In her novel The Weight of Blood, Tiffany D. Jackson tackles a tough topic: segregated proms and their underlying societal racism. She also unpacks light-skin privilege and explores telekinesis so that she can effectively paint a picture of her protagonist, Madison Washington (Maddy).

Under the thumb of an abusive father, Maddy is unaware that she’s strong, brave, and powerful. She dreams of someday being part of a movie crew and sharing a Hollywood set with famous superstars. She envisions working in the design department, sewing elaborate costumes or maybe creating in the kitchen, cooking gourmet meals. But more than anything, she “wants someone to love her with every cell of their body” (61). Instead, she has to keep her darkest secret, that she is half white and half Negro.

Besides Maddy, readers will also meet Kendrick Scott, Jules Marshall, and Wendy Quinn. A star quarterback with brains, Kendrick (aka Kenny) has signed with the University of Alabama and looks forward to a life of football, fame, and money. Other than color, he doesn’t have anything in common with the other Black students at Springville High School. He doesn’t feel a sense of belonging in their secret circles where they blame everything on racism. Estranged from his own race, he is forced to pretend—just like Maddy. Nevertheless, he is thoughtful, down-to-earth, focused, and humble.

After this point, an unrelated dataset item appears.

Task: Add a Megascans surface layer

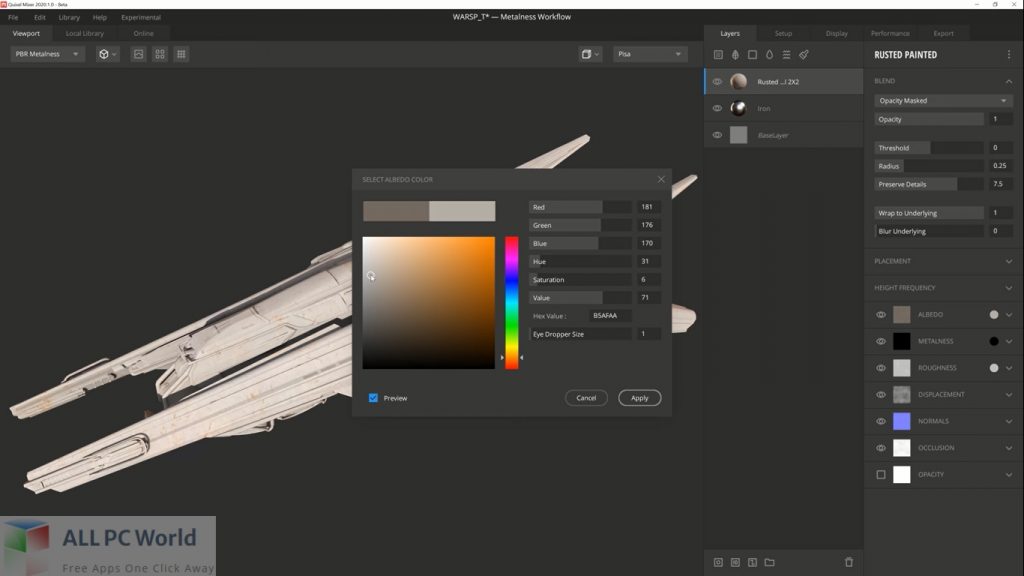Action: (735, 55)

Kenny’s girlfriend, Wendy, has a magic touch for transformation. Ever the perfectionist, she’s a planner, organizer, strategizer, and honor student. These qualities make her the ideal class president, cheer co-captain, homecoming committee chair, and head of prom decorations. Anticipating people’s needs, Wendy is always willing to volunteer or dispense compliments. One of her few drawbacks might be that most of her actions are subtle manipulations meant to improve her own image or status. Another is that she’s friends with Jules. “Staying a step ahead of everyone’s expectations and aligning herself with the right popular friends made it easy to hide the slight cracks in her façade” (202).

With wealth, friends in high places, and parents that provide for her every need, Jules is an entitled brat. She torments and bullies people without impunity—until she crosses a line. When Jules is held accountable, she grows vengeful, making Maddy the target of her rage. 

Considered an outcast among her peers, Maddy has been teased, bullied, and tormented relentlessly throughout her years in Springville. Given that past conditioning, Maddy is suspicious of every kindness—from teachers or peers. So, when Mrs. Morgan plants the idea in her head, that maybe Kenny is being kind by asking Maddy to prom, a glimmer of hope blooms in Maddy’s heart.

Mrs. Morgan also shares with Maddy, a diverse world view: perhaps people in Springville are still carrying on like it is 1964, prior to the Civil Rights Act. Mrs. Morgan introduces Maddy to the Greensboro Four and to John Lewis, who claimed it was often necessary to “’Get into good trouble, necessary trouble’ in order for your voice to be heard” (156).

As readers grow enmeshed in the lives of these four teens, they will likely find themselves either relating or conflicted. Some will also align themselves with Kenny’s sister, Kali, who is an activist. At a key moment in the novel, Kali discusses Maddy’s ability to pass as white and her denial of her heritage: “She had the privilege to do so while the rest of us don’t. We can’t take our skin off at night like it’s some costume or straighten our hair to blend in” (224).

When Kenny gets to know Maddy, he tells her, “Normal’s boring. . . . Don’t seem like it, but I know what it’s like to feel like you don’t belong. Walking a tightrope day in and day out gets pretty old. . . . It is exhausting. ‘Cause no matter what you do, you can’t outgrow, out-lie, out-perform, out-play, out-run, or out-joke being different. And after a while, it starts hurting, like in your chest, being something you not. The older you get and the more you learn just how different you really are, you get tired of trying to blend in” (246-247).

Although she ends up losing much of what she values, by the novel’s conclusion, Wendy accepts Kali’s challenge to do something for someone that isn’t motivated by self-gain.

Jackson’s book certainly makes a reader think—whether about the consequences of one’s actions or about racism. We are invited to consider accountability, victim shaming, and the role that identity plays in our lives. Through her characters, Jackson suggests that when we are allowed to just be our “true, authentic selves without fear of recourse or ridicule” life events play out much differently.